● **Exercise description**: Write out the line that contains "john@triadgolf.com (973, 1165)", then every following line to the end of the records below, with no other lines and no changes.

● **Available data**:
================================

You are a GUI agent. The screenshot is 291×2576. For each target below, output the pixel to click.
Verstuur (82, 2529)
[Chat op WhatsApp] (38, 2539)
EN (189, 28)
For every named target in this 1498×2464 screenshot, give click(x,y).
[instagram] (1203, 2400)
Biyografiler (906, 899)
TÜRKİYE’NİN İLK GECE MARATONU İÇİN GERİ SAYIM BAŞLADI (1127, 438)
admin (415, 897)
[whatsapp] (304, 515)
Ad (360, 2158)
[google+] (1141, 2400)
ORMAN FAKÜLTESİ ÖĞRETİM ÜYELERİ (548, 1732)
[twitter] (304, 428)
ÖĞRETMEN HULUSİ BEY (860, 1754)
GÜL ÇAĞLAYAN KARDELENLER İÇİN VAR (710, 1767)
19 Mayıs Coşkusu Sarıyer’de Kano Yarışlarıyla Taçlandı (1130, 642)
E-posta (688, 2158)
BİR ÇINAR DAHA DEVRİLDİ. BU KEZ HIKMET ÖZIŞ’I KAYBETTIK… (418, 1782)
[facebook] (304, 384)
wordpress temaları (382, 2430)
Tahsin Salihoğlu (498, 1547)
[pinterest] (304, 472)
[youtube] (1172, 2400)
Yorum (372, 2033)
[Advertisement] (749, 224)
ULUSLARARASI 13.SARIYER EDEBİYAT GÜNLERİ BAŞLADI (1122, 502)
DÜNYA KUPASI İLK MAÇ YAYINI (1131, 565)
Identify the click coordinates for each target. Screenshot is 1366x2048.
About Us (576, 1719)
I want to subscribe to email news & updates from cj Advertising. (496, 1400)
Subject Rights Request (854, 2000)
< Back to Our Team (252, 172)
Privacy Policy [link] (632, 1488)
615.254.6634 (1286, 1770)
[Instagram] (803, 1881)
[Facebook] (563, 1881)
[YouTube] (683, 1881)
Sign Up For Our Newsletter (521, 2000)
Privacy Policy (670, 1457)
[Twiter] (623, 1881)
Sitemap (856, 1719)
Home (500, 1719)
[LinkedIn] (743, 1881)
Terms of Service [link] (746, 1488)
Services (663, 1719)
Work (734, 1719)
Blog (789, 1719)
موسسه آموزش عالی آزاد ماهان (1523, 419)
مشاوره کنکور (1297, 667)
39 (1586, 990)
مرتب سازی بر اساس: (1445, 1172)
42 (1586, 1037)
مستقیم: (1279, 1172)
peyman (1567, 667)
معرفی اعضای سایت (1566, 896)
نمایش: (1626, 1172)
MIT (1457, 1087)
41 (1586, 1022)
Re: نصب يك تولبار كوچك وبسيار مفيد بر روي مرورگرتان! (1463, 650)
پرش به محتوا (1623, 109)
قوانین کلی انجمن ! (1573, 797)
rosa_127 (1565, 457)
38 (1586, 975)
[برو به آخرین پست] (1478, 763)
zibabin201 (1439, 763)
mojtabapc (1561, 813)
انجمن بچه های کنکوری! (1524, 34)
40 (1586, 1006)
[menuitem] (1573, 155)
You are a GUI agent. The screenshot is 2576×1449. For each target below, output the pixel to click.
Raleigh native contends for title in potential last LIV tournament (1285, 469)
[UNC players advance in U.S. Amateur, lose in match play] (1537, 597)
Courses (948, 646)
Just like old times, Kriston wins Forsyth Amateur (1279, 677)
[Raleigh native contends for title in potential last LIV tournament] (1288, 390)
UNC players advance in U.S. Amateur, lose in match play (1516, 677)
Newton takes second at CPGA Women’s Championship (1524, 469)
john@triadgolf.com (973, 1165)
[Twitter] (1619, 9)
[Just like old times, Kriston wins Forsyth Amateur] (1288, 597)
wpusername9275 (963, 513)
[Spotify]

================================

● **Solved problem**:
john@triadgolf.com (973, 1165)
[Twitter] (1619, 9)
[Just like old times, Kriston wins Forsyth Amateur] (1288, 597)
wpusername9275 (963, 513)
[Spotify]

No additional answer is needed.